The reason that the soulknife is such a FAIL is not just because it sucked so badly (although it did) but rather because the concept was so intriguing, interesting, and popular.  It's a class that people wanted to play—but which was saddled with just about the worst mechanics that they ever came up with—and let's face it; during this era, they released a lot of bad ones.  Although they didn't normally illustrate it exactly this way, it was immediately obvious to anyone familiar with comic books that the X-men character Psylocke and her "psychic knife" were the immediate inspiration.  Most soulknife blades that I've seen illustrated still look like early Psylocke era psychic knife incarnations than they do any other kind of weapon.

So, the soulknife can form weapons out of raw psionic ability, and supposedly fight kind of like ninjas or something.  Again—not at all a bad concept, but just a terrible execution.  The soulknife blade doesn't keep up with a normal character's weapons, the BAB was mediocre (extremely curious for a supposed melee class) and it was a bit on the mobile side, but less so than even the monk.  It couldn't wear much in the way of armor, so it was beat up a lot, although it did have at least decent hit points.  And it had no real psionic powers to speak of other than the blade itself.

Like many, I liked the concept, but wanted to "fix" it.  My first efforts were pretty modest—just changing the BAB to full fighter-style BAB, and leaving everything else as is.  I eventually, however, saw the class as pretty much the same archetype as the Jedi—except that instead of a lightsaber that was mechanical hilt with an energy blade, it had weapon of psionic energy that it could call and banish at will.  Future efforts to "fix" the soulknife therefore actually started with various d20 Jedi classes rather than with the actual soulknife itself.  Of course, to do this properly, I'd have to have had a para-psionic magic system, giving the soulknife psychic abilities like the Jedi powers, or else somehow adopt d20 psionic powers to the class somehow, which always seemed like more work than I was interested in.

When I migrated from d20 to m20, I initially gave no thought to any kind of psionics or anything like it at all—however, I did create a Jedi class for my m20 Star Wars conversion.  When I eventually decided to raid my m20 Star Wars conversion for my m20 fantasy games, making the Jedi into some kind of soulknife analog seemed not only easy, but potentially kind of cool.  Thus was born the Shadow Sword, where I take the Jedi mechanics, get rid of the Force Powers and instead give it some mystic ninja-like powers, etc. and off we go.  I've got the soulknife I want, finally—converted from a totally different base into a totally different system.

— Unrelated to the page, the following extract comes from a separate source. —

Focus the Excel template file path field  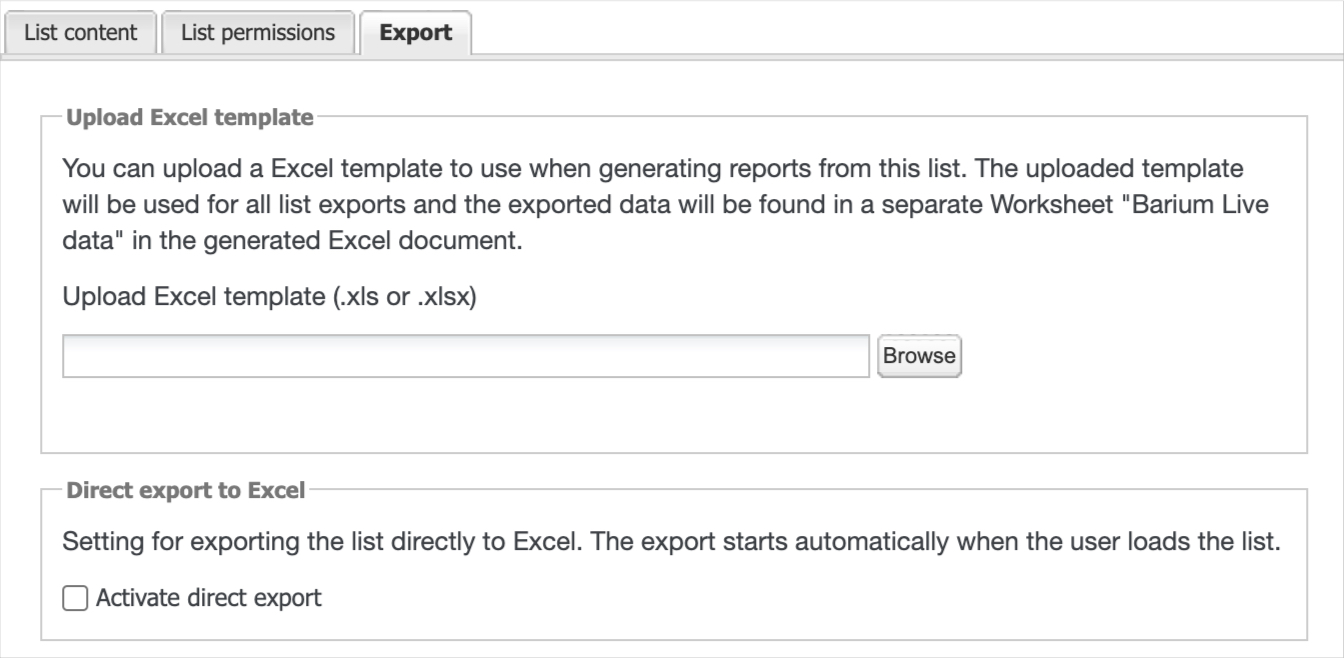[465, 356]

As Pulp Revolution as a movement continues to get off the ground, I'm even more inclined rather than less—and I'll admit that at various times in my life, my tastes have been all over the map on this question—to look for nominally science fiction conventions to loot into my fantasy, or vice versa.  So, in AD ASTRA I expect sword fighting on space ships (and to be fair, it's not like this isn't pretty common already.  If Star Wars wasn't enough, Guardians of the Galaxy certainly added even more of it to the canon of mainstream space opera.)  And in FANTASY HACK and even DARK•HERITAGE itself, I've got Psylocke/Jedi.